Opinion

From time to time when there are important issues in Sooke, we will allow longer “opinion” pieces to run to encourage healthy debate. The opinions expressed are those of the writer not those of this newspaper.

Editor

 

When Mayor Evans, Councillors Beech, Bennett, Dumont and Tait, endorsed the Wastewater Franchise Agreement Bylaw at the May 9 meeting, they violated their oath of office, the Community Charter, the public trust, the democratic process, and the ideals of procedural fairness. It is an oft-repeated theme in Sooke council chambers.

Councillors Berger and Haldane are to be commended for failing to follow the leaderless herd.

One need only consider the term ‘Franchise Agreement’ to understand how serious are the ramifications of the approving votes.

The Community Charter, 22(1), states: A council may by bylaw adopted with the approval of the electors, enter into an agreement that grants an exclusive or limited franchise for the provision of one or more of the following in accordance with the agreement: a)a public transportation system; b) water through a water supply system; c) sewage disposal through an sewage system; d) gas, electrical or other energy supply system.

The key phrase is ‘for the provision.’ Mayor Evans and CAO Parliament assured everyone that the district is not in contravention of the Charter. Mayor Evans assured us with every breath that our solicitor authored the Charter, so he should know. Yes, he should!

Consider if you will, this sentence from the Staff Report of May 9, from Corporate Officer Sprinkling to the CAO: “The effect of Council entering into an agreement… would be to agree that the Contractor is providing, on behalf of the District, sewage collection and disposal through the District owned sewage system under the franchise agreement for a term of 21 years.”

When asked if she believed EPCOR is providing the sewer service, Mayor Evans replied “O & M”  (operating and maintenance).Does that satisfy the Community Charter requirement of ‘provision of service’? Does EPCOR in fact provide sewage disposal through a sewage system? Or does EPCOR simply service the system which is provided by the District of Sooke?

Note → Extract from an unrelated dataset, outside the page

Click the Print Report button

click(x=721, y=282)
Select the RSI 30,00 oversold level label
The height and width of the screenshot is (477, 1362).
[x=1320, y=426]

Dr. Robert Bish, Professor Emeritus, University of Victoria, formerly a Professor of Public Administration and Economics, co-authored with Eric Clemens, Local Government in British Columbia, published in 2008, by the UBCM.

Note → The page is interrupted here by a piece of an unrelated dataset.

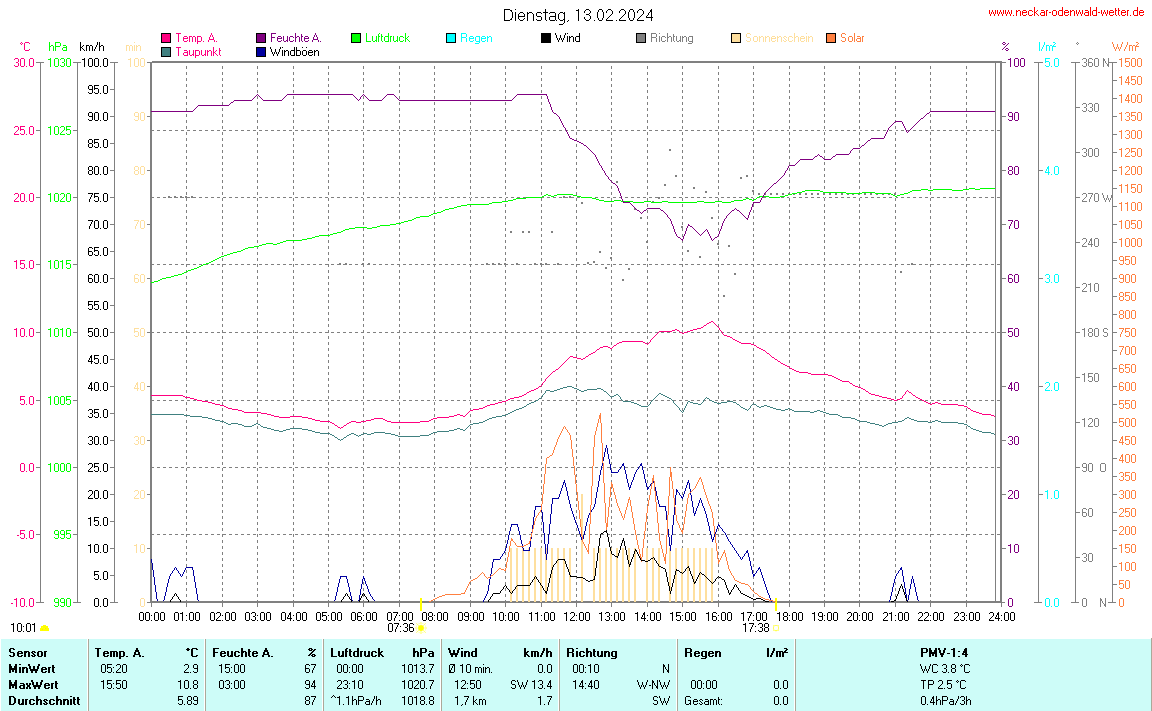Click the yellow sun icon beside 10:01

(x=45, y=628)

On page 87, of this document there is a section on franchising which states: “Franchises are awards of service monopolies.The producing organization finances its production through user charges to customers and there is no direct payment from the local government, which may still regulate rates and other aspects of the activity.” The producing organization here would be EPCOR.

Langford has a legal sewer franchise agreement with Corix/Westshore Water Services in which Corix will design, build and own all new installations, collect user fees and pay franchise fees to Langford for the privilege.  Sooke’s proposed agreement with EPCORdoes not meet the level of a legal franchise agreement.

Our mayor and four councillors, along with select staff seem to view this as the deal of a lifetime. They are selling us an agreement where we pay for design, build, maintenance, operation, management, asset replacement, rehabilitation, capital projects, abnormal circumstances, and to prove our unending generosity grant EPCOR license to use and occupy the system including all personal property and property interest for the purpose of performance of the “Service by the Contractor.”

In a perfect world, EPCOR, as franchisee, would pay franchise fees to the District of Sooke, as Corix does to Langford. However, this is not a franchise agreement, it is simply an extension of the existing Maintenance and Operation contract, which if allowed to proceed will cost us dearly.

Mayor Evans told the May 9 meeting that EPCOR doesn’t want another five-year agreement, verifying a comment made to me by an EPCOR representative in April. Perhaps if she would stop acting as an agent for EPCOR and represent the taxpayers of Sooke, she would remember that a previous attempt to pass a 22-year agreement with EPCOR was turned down by her taxpayers. What part of ‘No’ does she not understand.

Is EPCOR’s position the reason for the hard and fast approach to the public approval process, or are there secrets yet to be uncovered?